Идущая год за годом слежка, анализ ее материалов имеют смысл, если из этого однажды слепится существо, схожее с человеком, то есть такое, у которого есть голова, руки, ноги, есть питающая всё кровеносная и нервная система, чье назначение связывать, руководить различными частями тела – но нашему Адаму с ваятелями не везло. Сколько ни тратилось усилий, на свет вылуплялся нежизнеспособный уродец и идиот. Пока же кроили наново, происходило неизбежное: люди, на которых клали глаз, были яркие, на общем фоне они выделялись, неудивительно, что другие следователи, ведущие совсем другие дела, мимо них тоже не проходили. Успевали или расстрелять несчастных, или отправить в лагеря, в общем, пускали под нож. И снова всё рассыпалось.
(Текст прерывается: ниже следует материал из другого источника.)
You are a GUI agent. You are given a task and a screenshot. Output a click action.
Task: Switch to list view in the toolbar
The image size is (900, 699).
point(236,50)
В этой истории была какая-то обреченность, бездна разных людей, что-то между собой обсуждавших, к чему-то готовившихся, а что к чему, никто понять не может. Читать дело подряд, том за томом, я, конечно, не мог, в лучшем случае пролистывал, и все равно это свое недоумение запомнил.
Коля – дяде Петру
Мир тесен. Заехал в Вольск к Тате за очередной порцией архива. Был обихожен, обласкан сверх всякой меры. За день до поезда в Оренбург и дальше – на корабль Тата повезла в Саратов, к Сергею Колодезеву, весьма популярному местному портретисту – он ее дальний родственник. Приняли нас тепло, работы тоже интересные. Этакий микст иконы (Колодезев начинал подмастерьем у богомаза) и классического портрета. Но сделано с тактом. За чаем Сергей рассказывал, что учился во ВХУТЕМАСе, среди тех, кто им преподавал, – Малевич, пару раз упомянул и товарища, с которым вскладчину нанимал мастерскую, платил натурщице. Только уже в поезде сообразил, что это Валентин – Сонин дядя.
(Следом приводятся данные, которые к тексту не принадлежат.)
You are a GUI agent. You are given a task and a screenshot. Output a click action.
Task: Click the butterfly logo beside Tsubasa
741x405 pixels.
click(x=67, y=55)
Папка № 13 Казахстан, ноябрь 1960 – сентябрь 1961 г
Коля – дяде Степану
Из работ Колодезева (естественно, тех, что видел) больше другого понравился портрет некоего Лошадникова. Я даже спросил, кто это, но мы уже спешили на вокзал, начинать разговор было поздно. На прощание я и Колодезев обменялись адресами. Теперь сюда, в Казахстан, он пишет мне письмо за письмом, и всё так похоже на «Синопсис», что просто диву даюсь. Только вместо моего Чичикова – его Лошадников, и монастырь не староверческий, а обычный, синодальный. Постепенно одно за другим перебелю его послания: хочу, чтобы были и у тебя.
Коля дяде – Петру
Колодезев написал мне, что Матфей Лошадников происходил из семьи купцов средней руки. Род их был довольно старый, Лошадниковы в немалом количестве упоминаются еще в псковских грамотах XV–XVI веков, но это время их последнего взлета, дальше из гильдийного купечества они выбыли. Семья считалась жесткой, но было известно, что, как на заказ, в каждом поколении кто-то на удивление нежен и сострадателен к чужому горю. Стоило прийти к нему со своей бедой, он начинал плакать. Если видел, что горю конца не предвидится, как море – плыви не плыви, всё равно до берега не доберешься, то и он, печалясь, делался хуже запойного. Как зайдется, так и плачет день за днем, пока Господь не снисходил. Умилившись слезам, не отзывал горе обратно. Однако за всё надо платить. Эти страдальцы редко когда зрячими доживали до старости. Обычно уже годам к сорока до бельм выплакивали свои глаза на чужих бедах. Такой плакальщицей была троюродная сестра Лошадникова, а когда она, оплакав всех, кого можно, отмучившись и за себя, и за других, отдала Богу душу, этот дар перешел к нему.